O'Donoghue Centre for
Drama, Theatre and Performance
The O'Donoghue Centre is a new performance facility in what was once the IMI Building adjacent to the College Bar and the Bailey Allen Hall. It features a new theatre of 120 seats, with state of the art sound, lighting and digital equipment. There are also three studio spaces for teaching and rehearsals; a workshop for set-building; dressing rooms, classrooms and storage space. These facilities allow University of Galway to provide teaching in the most modern facilities in any Irish University.

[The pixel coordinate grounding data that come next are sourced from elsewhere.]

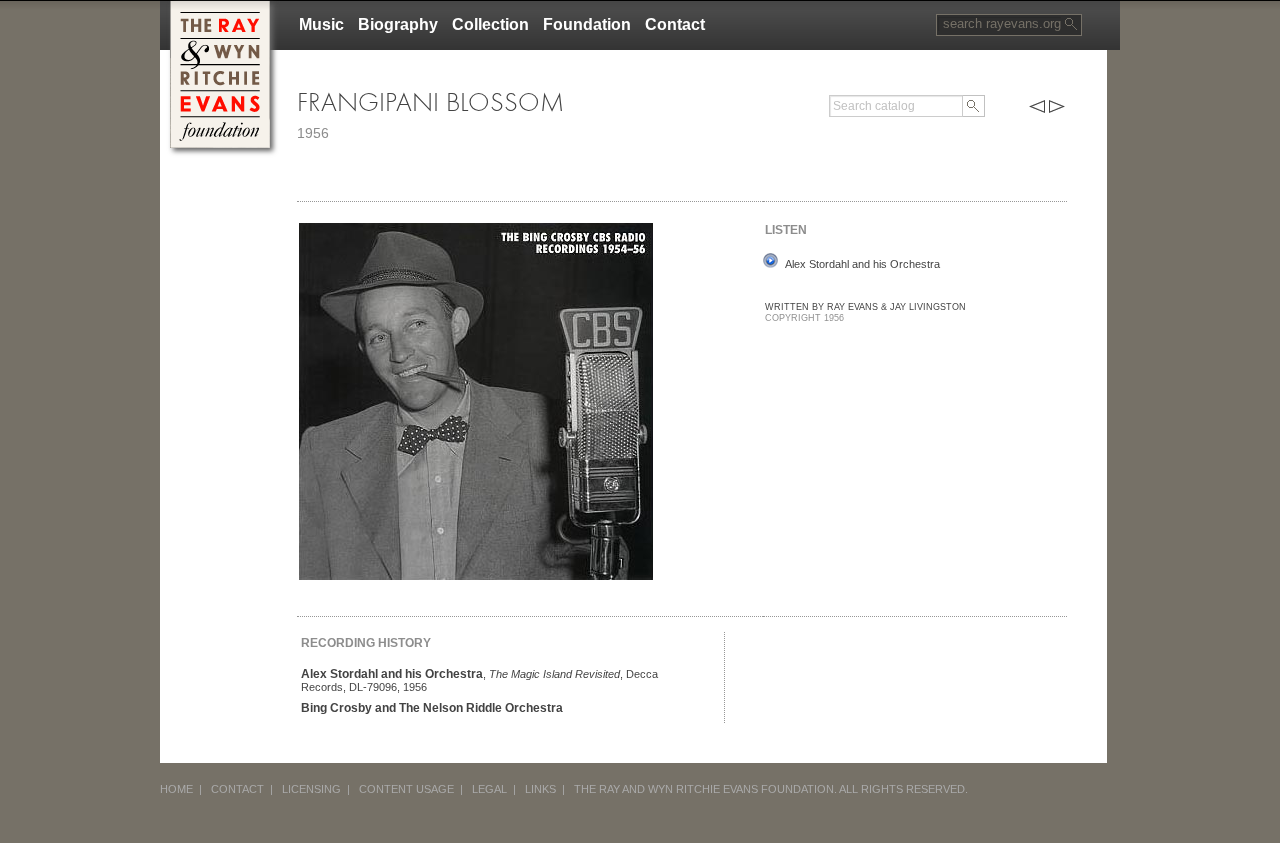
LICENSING (311, 789)
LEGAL (489, 789)
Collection (490, 24)
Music (321, 24)
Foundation (587, 24)
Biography (398, 24)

The Centre is possible thanks to the generosity of Dr Donagh O'Donoghue and his family. A graduate of University of Galway, Dr O'Donoghue continues his inspiring legacy by supporting the Centre for Drama, Theatre and performance. His vision allows the University to build and develop its strengths in drama, theatre and film studies and a broad understanding of performance generally. This truly has a transformative effect not only on our students but on the vibrant cultural hinterland that surrounds the campus.
The O'Donoghue Centre for Drama, Theatre and Performance will deliver ground-breaking programmes of a kind unavailable elsewhere in Ireland or internationally, firmly rooted in local strengths and capacities, but globally significant in vision, ambition and innovation.
Drama and Theatre at University of Galway have a distinguished history, with major directors, actors, playwrights and producers emerging from the university over the years. The opening of the new O'Donoghue Centre for Drama, Theatre and Performance - supported by Galway University Foundation - will preserve that legacy - but it will also open up exciting new opportunities.
Research in Drama has been greatly strengthened by the university's investment in major theatre archives supported by Galway University Foundation. These include the papers of playwrights Thomas Kilroy, John Arden and Margaretta D'Arcy; of companies including Druid, the Lyric, Galway Arts Festival and Macnas; and of the actors Arthur Shields and Siobhan McKenna. But perhaps its greatest innovation in this area has been in the use of technology to digitise the archives of the Abbey Theatre and the Gate. With over 2 million items including scripts, videos, photographs, and administration records, these resources make University of Galway the home of the world's largest digital theatre archive.
These activities are strengthened by partnerships with professional theatre companies. In particular, Galway University Foundation supports Drama in a partnership with Druid Theatre Company, whose Tony-Award winning co-founders Marie Mullen and Garry Hynes are graduates of the University.